INFORMATION PROVIDED ::
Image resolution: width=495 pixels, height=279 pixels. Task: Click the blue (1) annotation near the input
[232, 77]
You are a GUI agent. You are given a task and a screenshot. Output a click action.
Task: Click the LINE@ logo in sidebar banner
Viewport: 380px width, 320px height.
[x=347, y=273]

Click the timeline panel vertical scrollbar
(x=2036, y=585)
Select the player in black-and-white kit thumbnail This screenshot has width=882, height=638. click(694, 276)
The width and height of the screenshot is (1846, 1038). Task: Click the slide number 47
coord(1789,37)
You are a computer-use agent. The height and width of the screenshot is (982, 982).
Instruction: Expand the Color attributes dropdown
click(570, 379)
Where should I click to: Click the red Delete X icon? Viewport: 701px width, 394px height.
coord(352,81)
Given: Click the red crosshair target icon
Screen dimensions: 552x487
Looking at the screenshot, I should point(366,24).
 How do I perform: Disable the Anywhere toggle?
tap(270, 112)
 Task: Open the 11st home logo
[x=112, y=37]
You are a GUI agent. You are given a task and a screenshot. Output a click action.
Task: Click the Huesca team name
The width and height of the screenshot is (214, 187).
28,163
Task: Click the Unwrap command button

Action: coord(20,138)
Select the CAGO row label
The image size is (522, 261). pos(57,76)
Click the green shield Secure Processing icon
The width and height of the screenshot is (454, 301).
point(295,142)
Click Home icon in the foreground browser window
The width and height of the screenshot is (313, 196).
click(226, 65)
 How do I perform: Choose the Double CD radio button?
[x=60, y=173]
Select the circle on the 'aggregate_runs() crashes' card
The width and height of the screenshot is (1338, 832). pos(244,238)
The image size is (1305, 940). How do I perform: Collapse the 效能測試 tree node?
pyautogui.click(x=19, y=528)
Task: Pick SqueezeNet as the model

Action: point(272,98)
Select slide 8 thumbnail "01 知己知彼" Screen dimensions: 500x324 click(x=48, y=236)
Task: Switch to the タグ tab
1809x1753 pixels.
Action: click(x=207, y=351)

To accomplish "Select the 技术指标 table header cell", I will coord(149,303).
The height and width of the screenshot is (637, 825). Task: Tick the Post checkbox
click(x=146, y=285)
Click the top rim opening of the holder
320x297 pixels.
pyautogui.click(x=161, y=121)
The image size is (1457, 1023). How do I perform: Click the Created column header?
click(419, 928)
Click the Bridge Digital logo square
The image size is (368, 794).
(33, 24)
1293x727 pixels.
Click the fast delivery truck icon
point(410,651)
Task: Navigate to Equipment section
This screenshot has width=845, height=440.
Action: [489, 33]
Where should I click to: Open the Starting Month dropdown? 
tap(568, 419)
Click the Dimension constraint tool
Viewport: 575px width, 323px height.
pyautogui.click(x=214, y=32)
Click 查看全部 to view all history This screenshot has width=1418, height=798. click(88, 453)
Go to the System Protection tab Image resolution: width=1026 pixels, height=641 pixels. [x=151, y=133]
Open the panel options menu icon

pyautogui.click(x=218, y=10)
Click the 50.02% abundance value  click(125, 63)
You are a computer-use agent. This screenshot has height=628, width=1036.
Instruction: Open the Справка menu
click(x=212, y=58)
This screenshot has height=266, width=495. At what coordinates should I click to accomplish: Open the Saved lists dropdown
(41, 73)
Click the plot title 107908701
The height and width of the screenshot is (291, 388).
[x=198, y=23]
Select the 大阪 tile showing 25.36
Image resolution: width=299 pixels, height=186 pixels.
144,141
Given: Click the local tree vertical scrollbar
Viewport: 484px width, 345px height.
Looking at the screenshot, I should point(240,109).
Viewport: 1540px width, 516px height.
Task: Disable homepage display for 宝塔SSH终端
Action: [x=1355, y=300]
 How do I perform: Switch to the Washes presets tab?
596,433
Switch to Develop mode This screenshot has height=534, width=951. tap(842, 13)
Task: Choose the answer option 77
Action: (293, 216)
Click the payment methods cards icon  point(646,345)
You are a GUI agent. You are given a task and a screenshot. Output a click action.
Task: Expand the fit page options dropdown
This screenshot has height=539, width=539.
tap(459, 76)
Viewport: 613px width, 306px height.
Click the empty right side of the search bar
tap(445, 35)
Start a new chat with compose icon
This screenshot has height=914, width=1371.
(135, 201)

WHAT THE TASK REQUIRES ::
Rewrite every line of the listing above as a numbered list, leaving out the blank lines.

SOLUTION TO THIS EXERCISE ::
1. Image resolution: width=495 pixels, height=279 pixels. Task: Click the blue (1) annotation near the input
2. [232, 77]
3. You are a GUI agent. You are given a task and a screenshot. Output a click action.
4. Task: Click the LINE@ logo in sidebar banner
5. Viewport: 380px width, 320px height.
6. [x=347, y=273]
7. Click the timeline panel vertical scrollbar
8. (x=2036, y=585)
9. Select the player in black-and-white kit thumbnail This screenshot has width=882, height=638. click(694, 276)
10. The width and height of the screenshot is (1846, 1038). Task: Click the slide number 47
11. coord(1789,37)
12. You are a computer-use agent. The height and width of the screenshot is (982, 982).
13. Instruction: Expand the Color attributes dropdown
14. click(570, 379)
15. Where should I click to: Click the red Delete X icon? Viewport: 701px width, 394px height.
16. coord(352,81)
17. Given: Click the red crosshair target icon
18. Screen dimensions: 552x487
19. Looking at the screenshot, I should point(366,24).
20.  How do I perform: Disable the Anywhere toggle?
21. tap(270, 112)
22.  Task: Open the 11st home logo
23. [x=112, y=37]
24. You are a GUI agent. You are given a task and a screenshot. Output a click action.
25. Task: Click the Huesca team name
26. The width and height of the screenshot is (214, 187).
27. 28,163
28. Task: Click the Unwrap command button
29. Action: coord(20,138)
30. Select the CAGO row label
31. The image size is (522, 261). pos(57,76)
32. Click the green shield Secure Processing icon
33. The width and height of the screenshot is (454, 301).
34. point(295,142)
35. Click Home icon in the foreground browser window
36. The width and height of the screenshot is (313, 196).
37. click(226, 65)
38.  How do I perform: Choose the Double CD radio button?
39. [x=60, y=173]
40. Select the circle on the 'aggregate_runs() crashes' card
41. The width and height of the screenshot is (1338, 832). pos(244,238)
42. The image size is (1305, 940). How do I perform: Collapse the 效能測試 tree node?
43. pyautogui.click(x=19, y=528)
44. Task: Pick SqueezeNet as the model
45. Action: point(272,98)
46. Select slide 8 thumbnail "01 知己知彼" Screen dimensions: 500x324 click(x=48, y=236)
47. Task: Switch to the タグ tab
48. 1809x1753 pixels.
49. Action: click(x=207, y=351)
50. To accomplish "Select the 技术指标 table header cell", I will coord(149,303).
51. The height and width of the screenshot is (637, 825). Task: Tick the Post checkbox
52. click(x=146, y=285)
53. Click the top rim opening of the holder
54. 320x297 pixels.
55. pyautogui.click(x=161, y=121)
56. The image size is (1457, 1023). How do I perform: Click the Created column header?
57. click(419, 928)
58. Click the Bridge Digital logo square
59. The image size is (368, 794).
60. (33, 24)
61. 1293x727 pixels.
62. Click the fast delivery truck icon
63. point(410,651)
64. Task: Navigate to Equipment section
65. This screenshot has width=845, height=440.
66. Action: [489, 33]
67. Where should I click to: Open the Starting Month dropdown? 
68. tap(568, 419)
69. Click the Dimension constraint tool
70. Viewport: 575px width, 323px height.
71. pyautogui.click(x=214, y=32)
72. Click 查看全部 to view all history This screenshot has width=1418, height=798. click(88, 453)
73. Go to the System Protection tab Image resolution: width=1026 pixels, height=641 pixels. [x=151, y=133]
74. Open the panel options menu icon
75. pyautogui.click(x=218, y=10)
76. Click the 50.02% abundance value  click(125, 63)
77. You are a computer-use agent. This screenshot has height=628, width=1036.
78. Instruction: Open the Справка menu
79. click(x=212, y=58)
80. This screenshot has height=266, width=495. At what coordinates should I click to accomplish: Open the Saved lists dropdown
81. (41, 73)
82. Click the plot title 107908701
83. The height and width of the screenshot is (291, 388).
84. [x=198, y=23]
85. Select the 大阪 tile showing 25.36
86. Image resolution: width=299 pixels, height=186 pixels.
87. 144,141
88. Given: Click the local tree vertical scrollbar
89. Viewport: 484px width, 345px height.
90. Looking at the screenshot, I should point(240,109).
91. Viewport: 1540px width, 516px height.
92. Task: Disable homepage display for 宝塔SSH终端
93. Action: [x=1355, y=300]
94.  How do I perform: Switch to the Washes presets tab?
95. 596,433
96. Switch to Develop mode This screenshot has height=534, width=951. tap(842, 13)
97. Task: Choose the answer option 77
98. Action: (293, 216)
99. Click the payment methods cards icon  point(646,345)
100. You are a GUI agent. You are given a task and a screenshot. Output a click action.
101. Task: Expand the fit page options dropdown
102. This screenshot has height=539, width=539.
103. tap(459, 76)
104. Viewport: 613px width, 306px height.
105. Click the empty right side of the search bar
106. tap(445, 35)
107. Start a new chat with compose icon
108. This screenshot has height=914, width=1371.
109. (135, 201)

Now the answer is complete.